### REQUIRED ACTIONS
1) From the exhibition announcement, copy out word for word the passage starting with "The Walt Disney Family Museum is" and going on through "Jane Goodall Institute.".
2) For each statement, answer yes or no according to the exhibition announcement, and quote the words that settle it: (a) Creative Conservation opens on Earth Day, Friday, April 22. (b) The museum partnered with six wildlife sanctuaries and conservation organizations. (c) Marina Villar Delgado is the museum's Public Programs Manager.

PAGE TEXT: Begin

SF’s Walt Disney Museum Now Has a Free Exhibition
Enjoy the Walt Disney Family Museum’s free exhibition, Creative Conservation: The Art of Endangered Animals, featuring abstract paintings and pawprint art.
The Walt Disney Family Museum is pleased to debut its first Cause Awareness exhibition, Creative Conservation: The Art of Endangered Animals. Presented in conjunction with Walt Disney’s The Jungle Book: Making a Masterpiece, this original exhibition features painted creations by rescued and rehabilitated animals and wildlife-inspired artwork contributed by human collaborators. Creative Conservation will be on view in the museum’s Lower Lobby and Theater Gallery beginning Earth Day, Friday, April 22 through October 16, 2022.
To produce this unique exhibition, The Walt Disney Family Museum partnered with five wildlife sanctuaries and conservation organizations located around the world—Animals Asia, FOUR PAWS International, Panthera Africa Big Cat Sanctuary, Wildlife ACT, and the Tchimpounga Chimpanzee Rehabilitation Center by the Jane Goodall Institute.
The exhibition is co-curated by Tracie Timmer, Public Programs Manager, and Marina Villar Delgado, Director of Exhibitions and Collections for The Walt Disney Family Museum. “With the upcoming opening of Walt Disney’s The Jungle Book: Making a Masterpiece, we wanted to bring awareness to the plight that so many of the beloved animals featured in this film are facing today,” says Timmer. “We hope that Creative Conservation not only brings much-needed funding to these five wildlife sanctuaries but also a broader understanding of the many ways endangered animals are being threatened in their own habitats, along with what we could all do to help.”

PAGE TEXT: End
SOURCE MATERIAL: Begin

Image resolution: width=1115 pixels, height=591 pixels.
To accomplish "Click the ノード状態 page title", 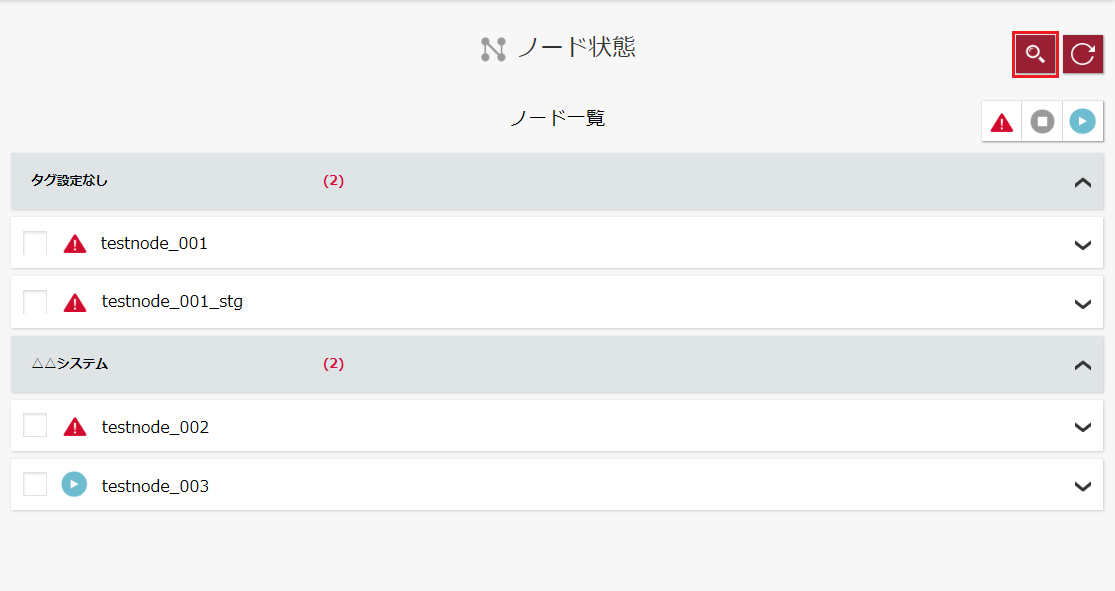I will 576,48.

SOURCE MATERIAL: End

### EXERCISE ANSWERS
1)
The Walt Disney Family Museum is pleased to debut its first Cause Awareness exhibition, Creative Conservation: The Art of Endangered Animals. Presented in conjunction with Walt Disney’s The Jungle Book: Making a Masterpiece, this original exhibition features painted creations by rescued and rehabilitated animals and wildlife-inspired artwork contributed by human collaborators. Creative Conservation will be on view in the museum’s Lower Lobby and Theater Gallery beginning Earth Day, Friday, April 22 through October 16, 2022.
To produce this unique exhibition, The Walt Disney Family Museum partnered with five wildlife sanctuaries and conservation organizations located around the world—Animals Asia, FOUR PAWS International, Panthera Africa Big Cat Sanctuary, Wildlife ACT, and the Tchimpounga Chimpanzee Rehabilitation Center by the Jane Goodall Institute.

2)
(a) Yes: "beginning Earth Day, Friday, April 22 through October 16, 2022"
(b) No: "partnered with five wildlife sanctuaries and conservation organizations"
(c) No: "Tracie Timmer, Public Programs Manager, and Marina Villar Delgado, Director of Exhibitions and Collections"